● **Exercise aim**:
Answer these from the speech conversion excerpt:
(a) What component may loudspeaker 52 comprise?
(b) What example fraction of units is given for dropout?
(c) What two dimensions does a sequence have?

● **Selected extract**:

★ ★ ★ ★

Loudspeaker 52 may comprise a crossover and operate in any suitable
frequency range (tweeter, mid-range, woofer, or a combination
thereof). FIG. 1 illustrates loudspeaker 52 emitting converted
speech--which may or may not be audible by person 44. As will be
apparent from the description below, in at least one example,
person 44 may utter speech which undergoes speech conversion at
computer 12, this speech conversion may be stored (e.g., in memory
32, and at a later time, computer 12 may provide this audio (as a
different `voice`) via loudspeaker 52.
[0042] FIGS. 3-4 schematically illustrate a hierarchical encoder 60
that may receive as input an audio spectrogram 62 (representing
speech to be converted) and a decoder 64 that provides as output a
set of decoder output vectors 66 (which ultimately may be converted
to an audio signal). According to an example, the encoder 60
comprises an encoder preprocessing neural network (PRENET) 70 and a
convolutional filter-banks and highways (CFBH) layer 72, a first
recurrent neural network (RNN) 74, a second RNN 76, and a third RNN
78. Each will be discussed in turn below.
[0043] As the name suggests, encoder PRENET 70 is a neural network
that receives the audio spectrogram 62 (e.g., the result of
Short-Term Fourier Transform (STFT)) and executes
pre-preprocessing. In general, encoder PRENET 70 comprises a linear
(full) connections, together with a non-linearity and dropout. The
process executed by encoder PRENET 70 may serve as a `bottleneck,`
wherein only important features are captured, thereby allowing the
network to generalize better to input that the network has not been
trained (e.g. new voices for conversion). The `bottleneck` can be
viewed from a standpoint of preventing overfitting (see dropout
below). In the present context, `connections` refer to linear
(full) connections (y=Wx+b), on top of which is added a
non-linearity (ReLU). In the present context, a `dropout` refers to
a mechanism to prevent overfitting in neural networks. This may be
accomplished by randomly `dropping` or zeroing out some fraction of
units or `nodes` in the neural network (e.g., the fraction of units
may be 0.5). This introduces some noise in the computations which
have the effect of learning relevant features and preventing
overfitting
[0044] As described more below, the spectrogram 62 received by the
encoder PRENET 70 may be a mel-spectrogram (or a plurality of
concatenated mel-vectors). Generally, such a plurality of vectors
can be referred to as a sequence. Thus, as used herein, a sequence
(either input sequence or output sequence) refers to a plurality of
concatenated vectors. And generally, vectors may be referred to as
columns or frames as well, in the context of the current
disclosure. In the context of the present disclosure, a sequence
has at least two dimensions: a stack height (Z) (units) and a
length (T). And a sequence's dimensionality may be expressed as
Z.times.T. In practice, inputs may be aggregated in mini-batches
for parallel processing in a GPU (e.g., if a dimensionality is
Z.times.T, vectors may be grouped into batches of B, so that the
aggregated input (a "tensor") operates at the level of
B.times.Z.times.T).

★ ★ ★ ★

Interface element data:
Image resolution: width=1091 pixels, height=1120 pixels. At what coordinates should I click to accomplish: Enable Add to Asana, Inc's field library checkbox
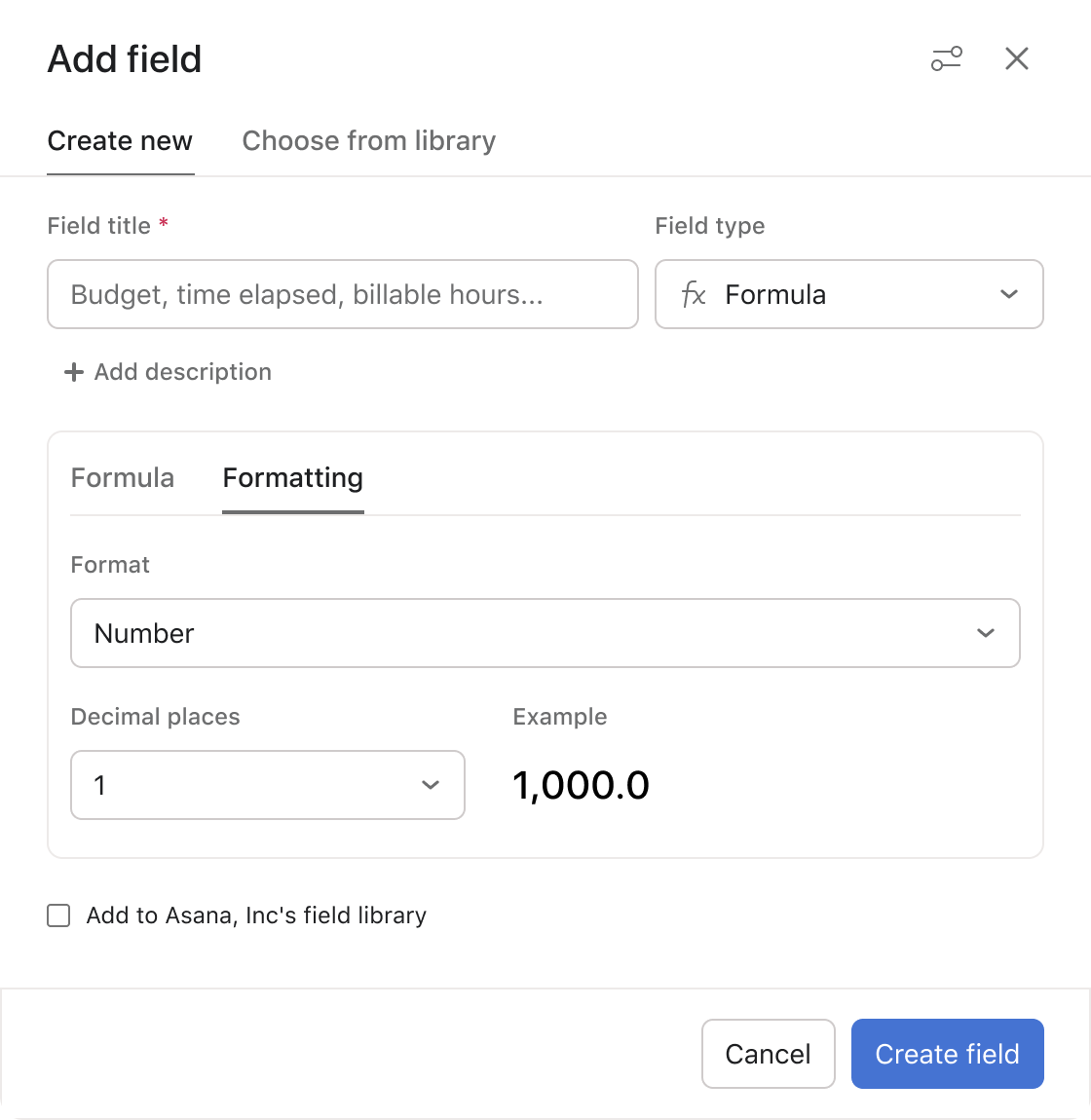click(x=59, y=915)
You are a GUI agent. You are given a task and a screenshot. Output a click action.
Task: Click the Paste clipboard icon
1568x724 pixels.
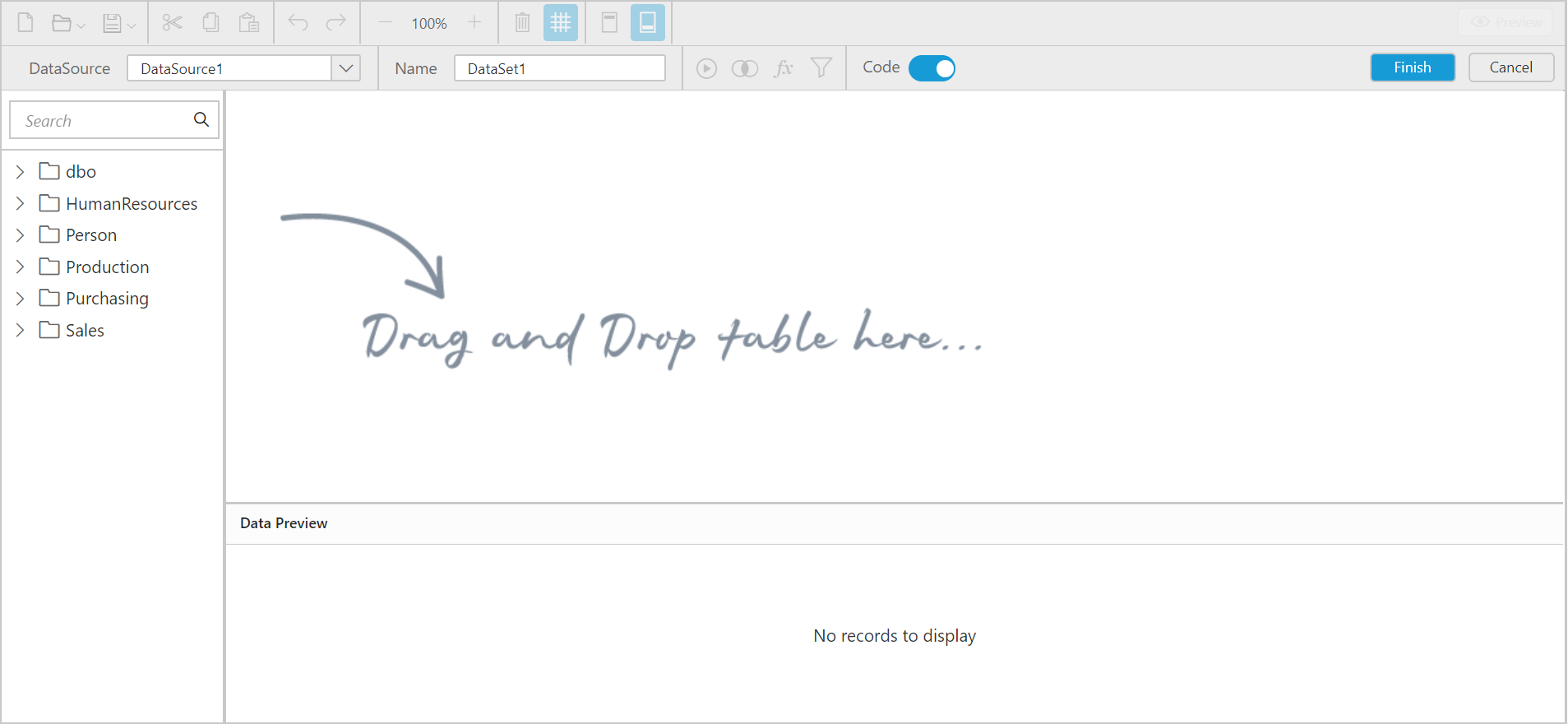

★ ★ ★ ★

● **Exercise response**:
(a) A crossover.
(b) 0.5.
(c) A stack height (Z) and a length (T).